Rall this week gives his clearest enunciation to his thesis that Osama bin Laden did NOT orchestrate the 9/11 attacks.
Well, who, then? Is Rall a conspiracy theorist?
The answer to the second question is no. Rall doesn’t believe George W. Bush or Mossad orchestrated the attacks. He does finger Muslim radicals.
Only, he points the finger at the Egyptian-originated Islamic Jihad, not al-Qaida. Now, that said, Islamic Jihad was founded by bin Laden right-hand man Ayman al-Zawahiri, and in June 2001, Zawahiri officially merged it with al-Qaida.
So, if I’m reading Rall correctly, he’s arguing that Zawahiri had at least started this operation before the merger, and that he kept independent control of it afterward, to the degree he still had any hands on the operation in those last three months.
I think Ted is hair-splitting a bit here. Zawahiri and bin Laden were together long before the formal merger of their organizations. Even if bin Laden didn’t start the idea, he certainly was involved. That said, after the merger, Islamic Jihad controlled six of nine seats on the combined entities’ “board of directors.”
Anyway, this is a sidebar to Rall’s belief that we, contrary to Democrats who still want one war, shouldn’t be in Iraq OR Afghanistan.
First, as he notes, if we want(ed) bin Laden, well, he was almost certainly in Pakistan, not Afghanistan, on 9/11. There, he’s right. And, considering that Pakistan’s Inter-Services Intelligence had built up the Taliban hosts of al-Qaida and Islamic Jihad for years, we should have done more with Pakistan. Rather than warn Pakistani President Pervez Musharraf to play ball with us, if we had any CIA capability, we probably should have looked at overthrowing him. At the least, we should have told him we would blockade the country if he didn’t seal his border against Afghanistan, and hand over bin Laden ASAP.

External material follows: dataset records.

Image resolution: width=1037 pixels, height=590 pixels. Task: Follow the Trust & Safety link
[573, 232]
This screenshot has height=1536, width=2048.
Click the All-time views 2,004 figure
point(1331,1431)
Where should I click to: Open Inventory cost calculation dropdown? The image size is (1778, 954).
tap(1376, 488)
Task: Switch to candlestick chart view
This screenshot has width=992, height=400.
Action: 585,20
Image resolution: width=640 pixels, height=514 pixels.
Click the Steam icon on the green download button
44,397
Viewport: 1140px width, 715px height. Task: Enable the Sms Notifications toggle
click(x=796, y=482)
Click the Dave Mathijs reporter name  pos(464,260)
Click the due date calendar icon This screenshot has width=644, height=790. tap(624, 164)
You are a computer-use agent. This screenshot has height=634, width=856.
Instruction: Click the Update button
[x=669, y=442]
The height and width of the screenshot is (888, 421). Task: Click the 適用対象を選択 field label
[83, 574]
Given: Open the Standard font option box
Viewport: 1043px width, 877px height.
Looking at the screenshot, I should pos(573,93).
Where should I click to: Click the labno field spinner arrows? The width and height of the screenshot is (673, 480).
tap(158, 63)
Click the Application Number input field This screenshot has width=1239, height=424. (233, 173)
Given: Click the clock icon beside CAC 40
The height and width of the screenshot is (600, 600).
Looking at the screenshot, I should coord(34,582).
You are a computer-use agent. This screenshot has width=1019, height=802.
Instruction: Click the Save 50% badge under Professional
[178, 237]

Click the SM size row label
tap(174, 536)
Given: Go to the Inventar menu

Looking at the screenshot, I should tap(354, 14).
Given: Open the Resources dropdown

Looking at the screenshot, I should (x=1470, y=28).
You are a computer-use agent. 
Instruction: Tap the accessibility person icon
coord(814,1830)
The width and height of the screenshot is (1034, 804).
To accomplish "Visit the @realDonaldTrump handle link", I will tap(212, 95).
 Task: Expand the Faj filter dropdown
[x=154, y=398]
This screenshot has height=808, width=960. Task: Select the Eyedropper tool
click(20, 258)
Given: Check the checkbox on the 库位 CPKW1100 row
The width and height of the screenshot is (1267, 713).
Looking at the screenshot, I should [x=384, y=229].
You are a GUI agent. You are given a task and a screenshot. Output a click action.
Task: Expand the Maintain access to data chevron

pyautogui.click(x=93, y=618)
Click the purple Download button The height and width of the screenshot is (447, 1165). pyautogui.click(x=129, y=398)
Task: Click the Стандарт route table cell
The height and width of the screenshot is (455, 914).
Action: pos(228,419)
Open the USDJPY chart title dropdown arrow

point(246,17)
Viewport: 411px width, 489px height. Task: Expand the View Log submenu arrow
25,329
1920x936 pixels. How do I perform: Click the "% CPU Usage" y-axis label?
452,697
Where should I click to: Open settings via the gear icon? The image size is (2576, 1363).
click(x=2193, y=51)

Anyway, back to Rall’s take on Afghanistan. He says that since Afghan President Hamid Karzai only controls about 15 percent of the country, even less than the official U.S. estimate of 30 percent, we’d be pounding sand down a rathole to follow up on Barack Obama’s “mini-surge” idea of sending 3,000-8,000 more troops to Afghanistan. Beyond the strategic issues are the social and natural geography ones: Afghanistan’s population is about 20 percent larger than Iraq’s and its land area about 50 percent greater.